「どんどん関わる人口が減り廃れていく文化を守る必要ってあるんでしょうか?」という問いに対して。
昨日、会社としてインバウンド事業をするか否か決断をそろそろ下そうとする方からインタビューを受けた。
実際に日本の文化や伝統などに詳しい人からの意見が欲しいとのこと。
今そこまでやっているわけではないので詳しいかは分からないが、一時期はひたすらにやっていた者として、話せることをお話してきた。

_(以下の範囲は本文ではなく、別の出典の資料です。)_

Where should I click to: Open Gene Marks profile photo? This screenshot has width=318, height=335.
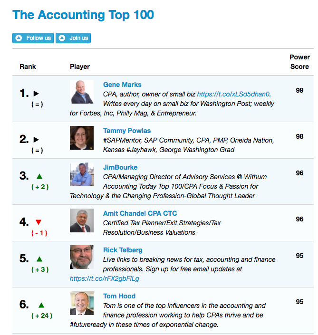[x=82, y=92]
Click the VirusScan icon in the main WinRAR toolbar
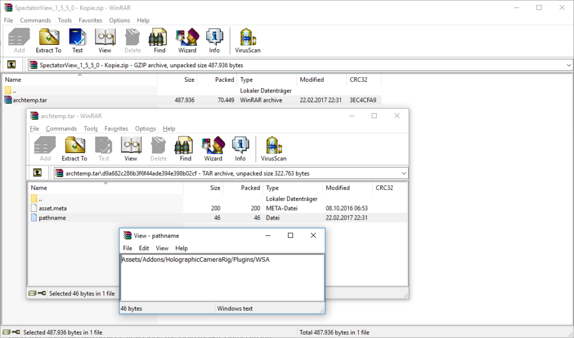The height and width of the screenshot is (338, 574). tap(248, 41)
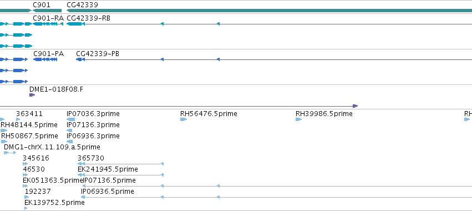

終わったあと随分と感激してくださり、本業でそちらの経験や知識を出すことがほぼかけらもない私としては、個人的にとても新鮮であった。
その中で質問された1つを挙げよう。
「どんどん関わる人口が減り廃れていく文化を守る、広げようとする必要ってあるんでしょうか?」
価値がないという者、価値があるという者、両者いるだろう。
■廃れるものは、今必要とされていない。これからも必要とされない。と言う者。
作り手を始めとして携わる人は確実に減少傾向にある。
少し前のデータだが、伝統工芸品産業に関しての経産省のデータを一部引用しよう。
http://www.meti.go.jp/committee/materials2/downloadfiles/g80825a07j.pdf
こちらで書かれている課題がこちら。
1. 需要の低迷
2. 量産化が困難
3. 人材、後継者の不足
4. 生産基盤、原材料、生産用具などの減衰・深刻化
5. 産地の知名度の不足
秋田生まれ(幼少期しか住んではないが)の私からしても、これはかなり肌感がある。
生花の近くにある、百年以上続いていた「春慶塗」の家がどんどん潰れ、祖父の木材商の周りにあった「曲げわっぱ」の家も消えてなくなった。
実際、今も作り手・関わる人は減少している。
そして明白なのは、それを買う人の数も減少しているということ。
人に求められていないものなんて、守る必要も広げる必要もなく、消えても良い。
確かにそんな意見は至極まっとうだ。
人が知ろうともせず、目も向けない文化や工芸なんて、価値のないもの。
人から求められることが価値だとするなら、今の文化や伝統の価値は昔と比べられるような状態ではない。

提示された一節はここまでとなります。